* _Exercise materials_:
----------------------------------------

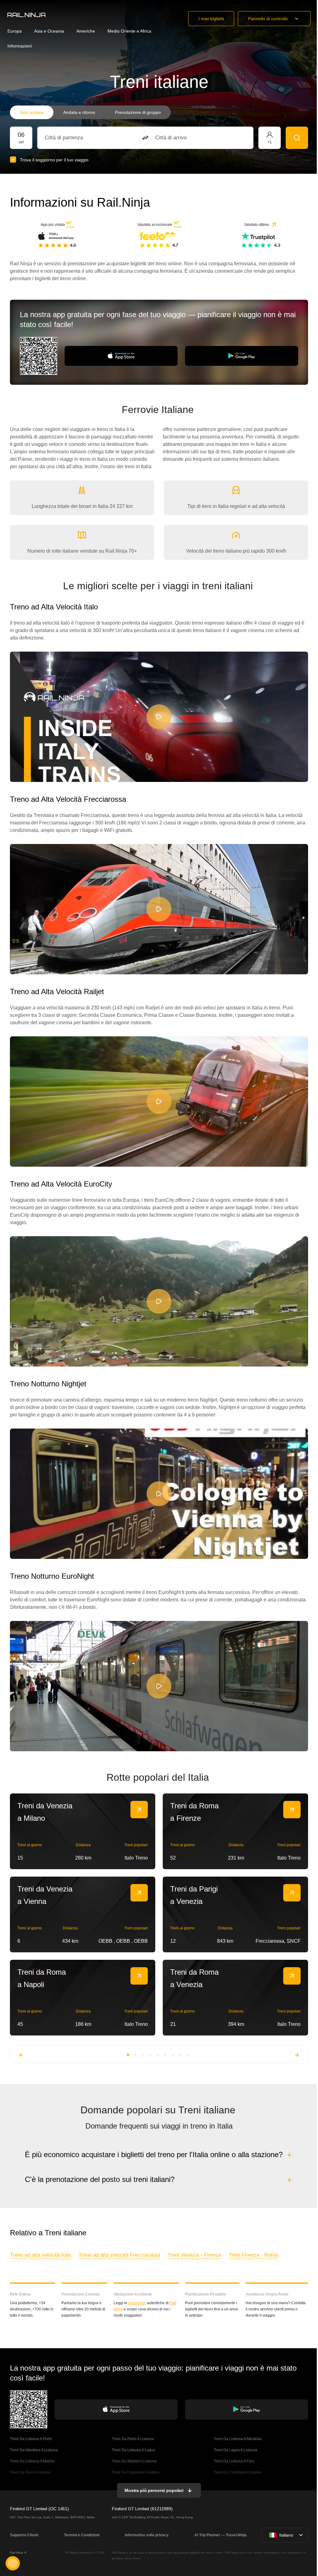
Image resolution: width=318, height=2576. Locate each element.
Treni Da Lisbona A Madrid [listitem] (32, 2461)
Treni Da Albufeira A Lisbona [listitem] (34, 2450)
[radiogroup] (90, 112)
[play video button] (159, 716)
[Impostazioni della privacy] (13, 2563)
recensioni (136, 2303)
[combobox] (79, 138)
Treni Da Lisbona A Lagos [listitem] (133, 2450)
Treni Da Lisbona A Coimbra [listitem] (135, 2472)
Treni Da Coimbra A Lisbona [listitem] (236, 2472)
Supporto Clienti (24, 2535)
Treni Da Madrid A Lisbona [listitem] (133, 2461)
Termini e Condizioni (81, 2535)
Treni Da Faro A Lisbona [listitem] (30, 2472)
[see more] (139, 1809)
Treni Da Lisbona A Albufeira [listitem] (237, 2439)
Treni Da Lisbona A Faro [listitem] (233, 2461)
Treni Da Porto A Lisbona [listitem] (132, 2439)
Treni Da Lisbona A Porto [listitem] (31, 2439)
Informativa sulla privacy (146, 2535)
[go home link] (26, 14)
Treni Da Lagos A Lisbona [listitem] (234, 2450)
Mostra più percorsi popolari (153, 2490)
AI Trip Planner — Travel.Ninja (219, 2535)
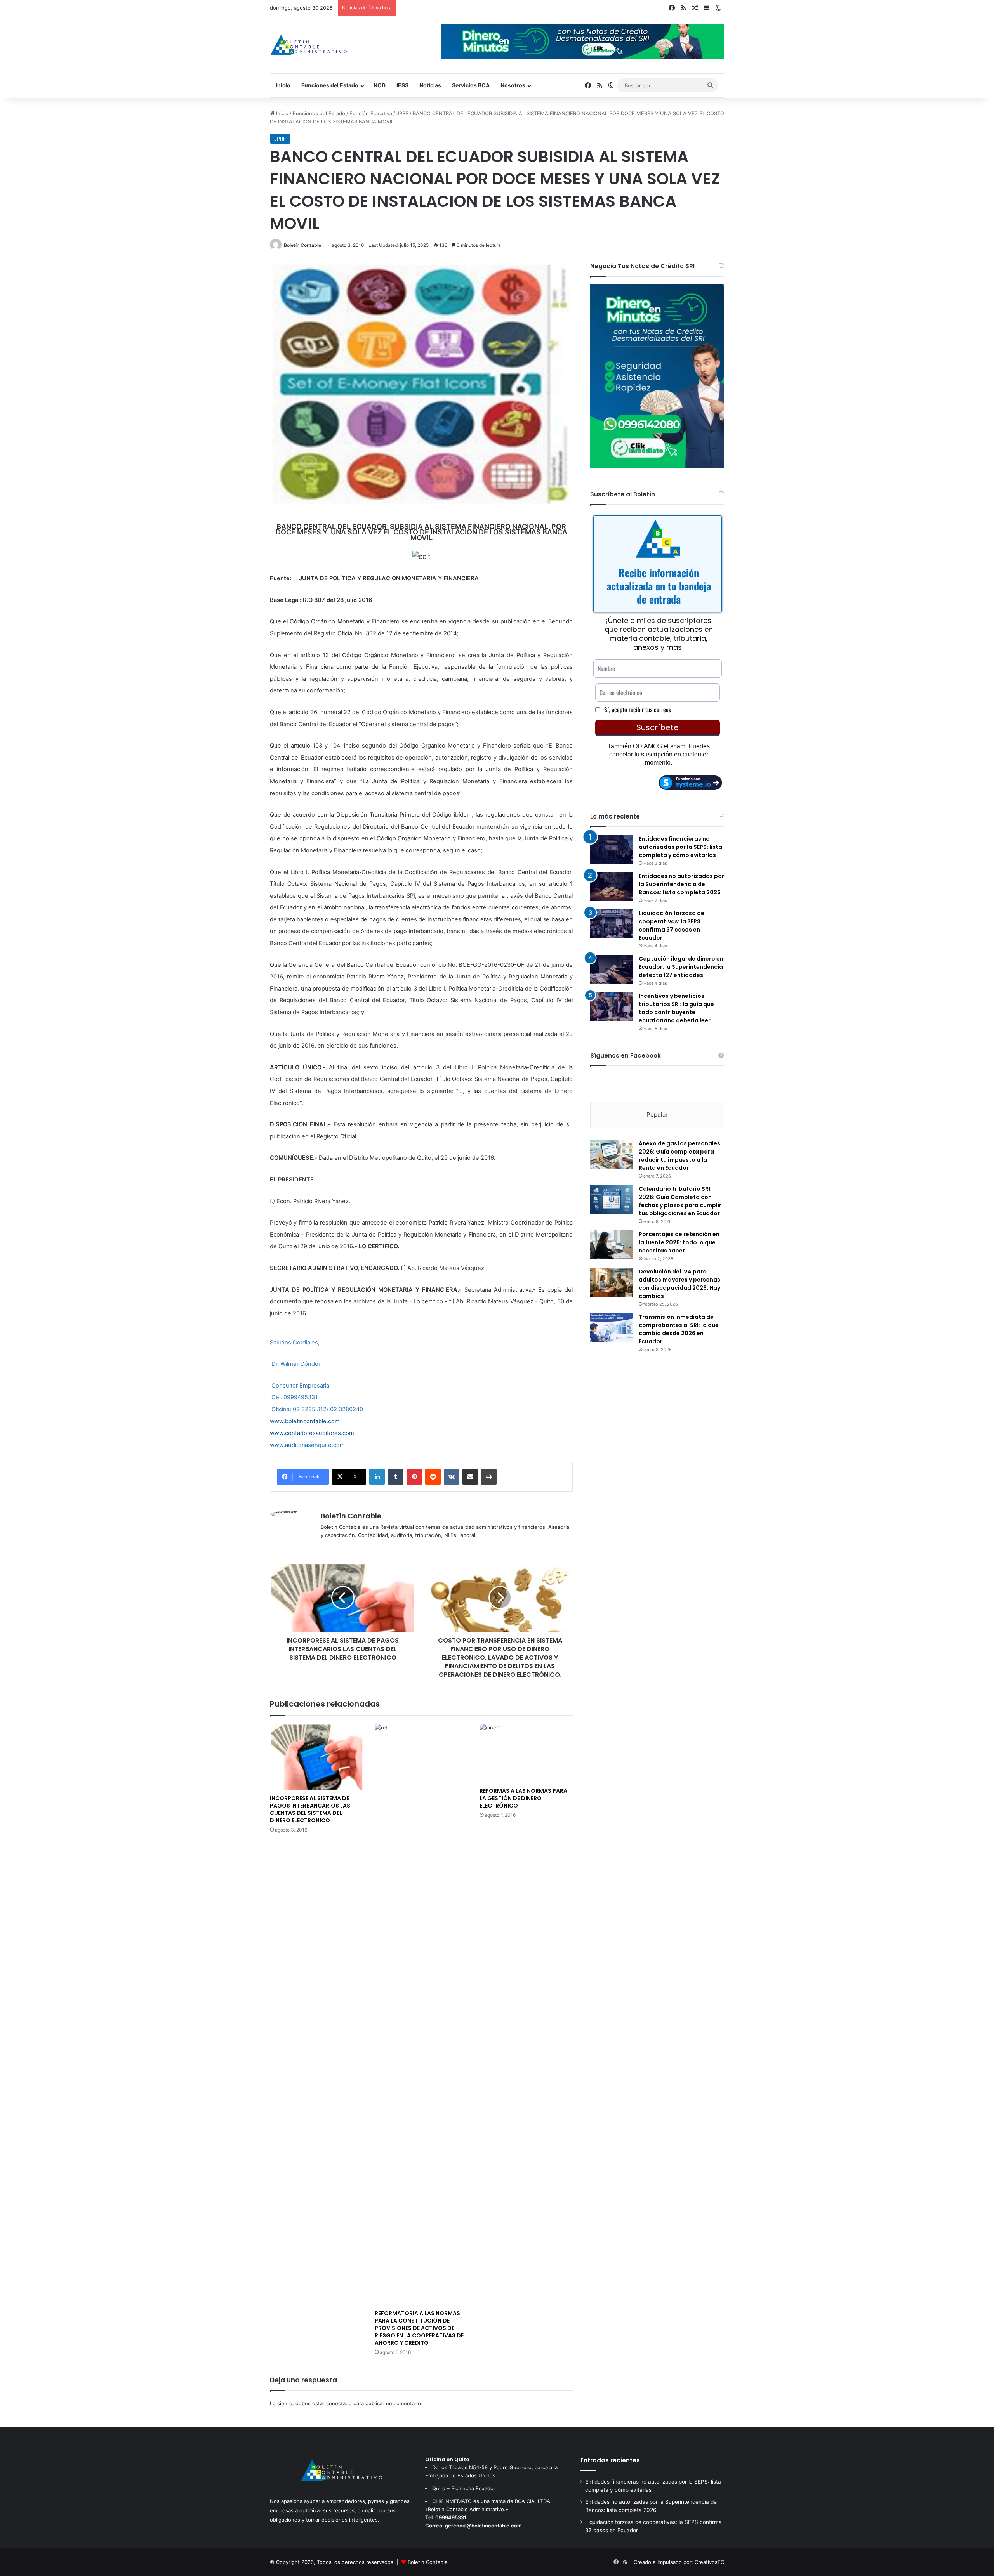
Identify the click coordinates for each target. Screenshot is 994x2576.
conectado (339, 2403)
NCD (380, 85)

----------------------------------------

Return the entries above in full and unchanged, omitting every image.

* _The completed task_:
Image resolution: width=318, height=2576. Locate each element.
Treni Da Lisbona A Madrid [listitem] (32, 2461)
Treni Da Albufeira A Lisbona [listitem] (34, 2450)
[radiogroup] (90, 112)
[play video button] (159, 716)
[Impostazioni della privacy] (13, 2563)
recensioni (136, 2303)
[combobox] (79, 138)
Treni Da Lisbona A Lagos [listitem] (133, 2450)
Treni Da Lisbona A Coimbra [listitem] (135, 2472)
Treni Da Coimbra A Lisbona [listitem] (236, 2472)
Supporto Clienti (24, 2535)
Treni Da Madrid A Lisbona [listitem] (133, 2461)
Termini e Condizioni (81, 2535)
Treni Da Faro A Lisbona [listitem] (30, 2472)
[see more] (139, 1809)
Treni Da Lisbona A Albufeira [listitem] (237, 2439)
Treni Da Lisbona A Faro [listitem] (233, 2461)
Treni Da Porto A Lisbona [listitem] (132, 2439)
Treni Da Lisbona A Porto [listitem] (31, 2439)
Informativa sulla privacy (146, 2535)
[go home link] (26, 14)
Treni Da Lagos A Lisbona [listitem] (234, 2450)
Mostra più percorsi popolari (153, 2490)
AI Trip Planner — Travel.Ninja (219, 2535)
Identify the click coordinates for each target. Screenshot is 994x2576.
conectado (339, 2403)
NCD (380, 85)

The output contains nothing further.